■ Instructions for the task
In the forum thread below, what value does filkra write to the LEGSUP PCI configuration register to disable legacy support?

Posted: Tue Dec 05, 2017 3:57 pm
by BenLunt
filkra wrote:My thumb drive is on Port 5. Port 8 has it's Connect Status Change and Port Owner bit set (Current Connect Status bit is cleared). After stopping, resetting and starting the controller this does not change. Just to be sure, how can I avoid multiple devices being in the default state? I thought, after resetting the host controller each port's device should only enter the default state after it gets reset (by using PORTSC Port Reset) by the host controller.
Reset and enabled. On a companion controller, UHCI or OHCI, you must set the enabled state. On the EHCI, the controller sets the enabled state. (This is not specific to companion controllers, UHCI and OHCI controllers were before USB 2.0, which states that the controller should set the enabled state).

What is the port register value of the companion controller (UHCI or OHCI) of the port that the finger-print reader is on? If it is in the enabled state and you place Port 5 (your thumb drive) in the enabled state, you may have two ports with a device each in the default state.

Have you reset each companion controller while initializing your EHCI controller?

The Port Owner bit in Port 8 (in your image) is set. This means the companion controller has control of that port. What happens when you write a zero to the Port Owner bit (bit 13) in Port 8?

Look at the companion controller's port value. Also try making the EHCI take back control of that port, then see if you can get the device descriptor or the thumb drive.

Ben

Re: USB GetDeviceDescriptor causes NMI (Parity Check)

Posted: Wed Dec 06, 2017 3:37 am
by filkra
BenLunt wrote:What is the port register value of the companion controller (UHCI or OHCI) of the port that the finger-print reader is on? If it is in the enabled state and you place Port 5 (your thumb drive) in the enabled state, you may have two ports with a device each in the default state.
The fingerprint sensors port reads 0x93 (Device Present, Connect Status Change, Line Status=0x1 and Low Speed Device Attached). I don't enable it.
BenLunt wrote:Have you reset each companion controller while initializing your EHCI controller?
I reset each UHCI (in ascending order) before touching any EHCI registers. Precisely I do the following:
  • 1. Enable Bus Master and IO Space
    2. Disable Legacy Support by writing 0x8F00 to the LEGSUP PCI configuration register at 0xC0
    3. Disable all interrupts by writing 0x0000 to the USBINTR register
    4. Stop the host controller by clearing Run/Stop in USBCMD and wait until Host Controller Halted in USBSTS gets set
    5. Reset the host controller by setting Host Controller Reset in USBCMD and wait until it gets cleared again
    6. Allocate an 4K aligned array with 1024 4 byte entries (Frame List) and set every entry to 0x1 (Terminate bit)

■ Information provided
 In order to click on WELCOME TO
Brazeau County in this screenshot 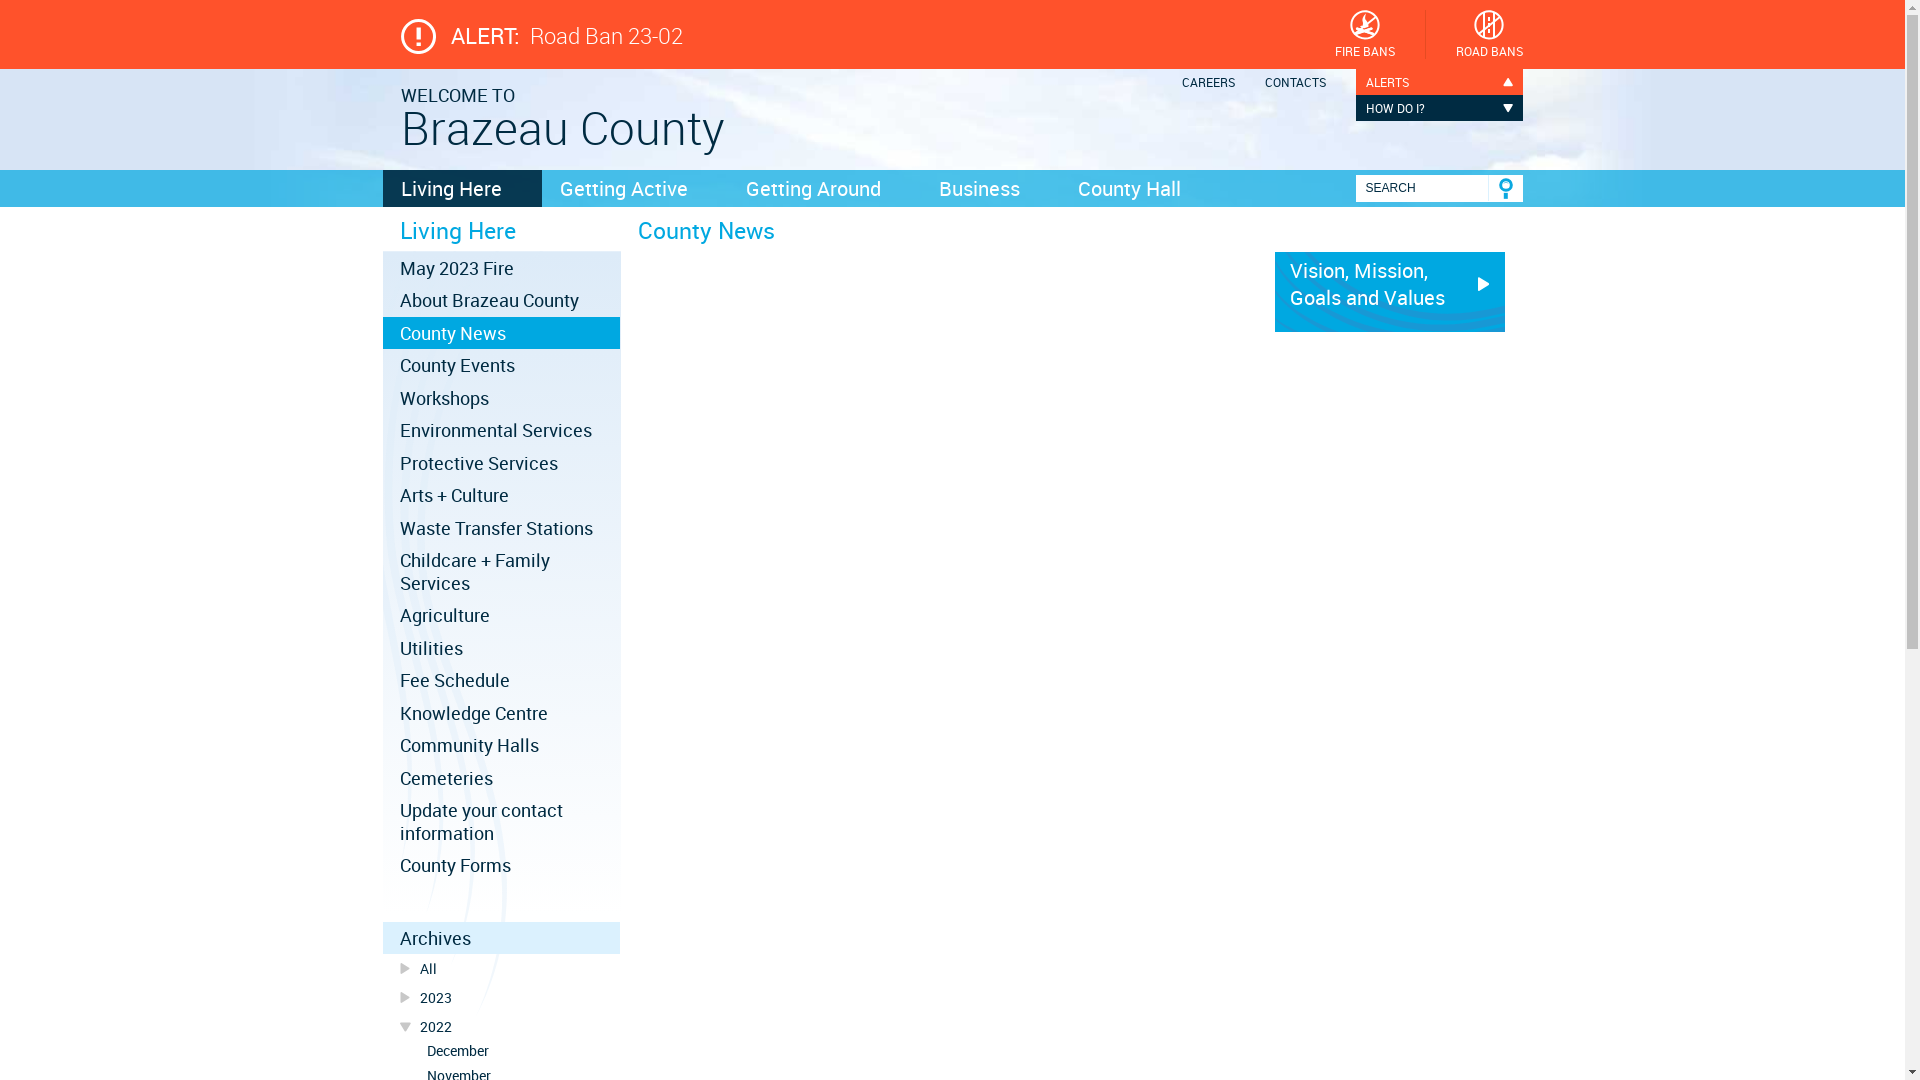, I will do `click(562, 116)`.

■ Output of the exercise
0x8F00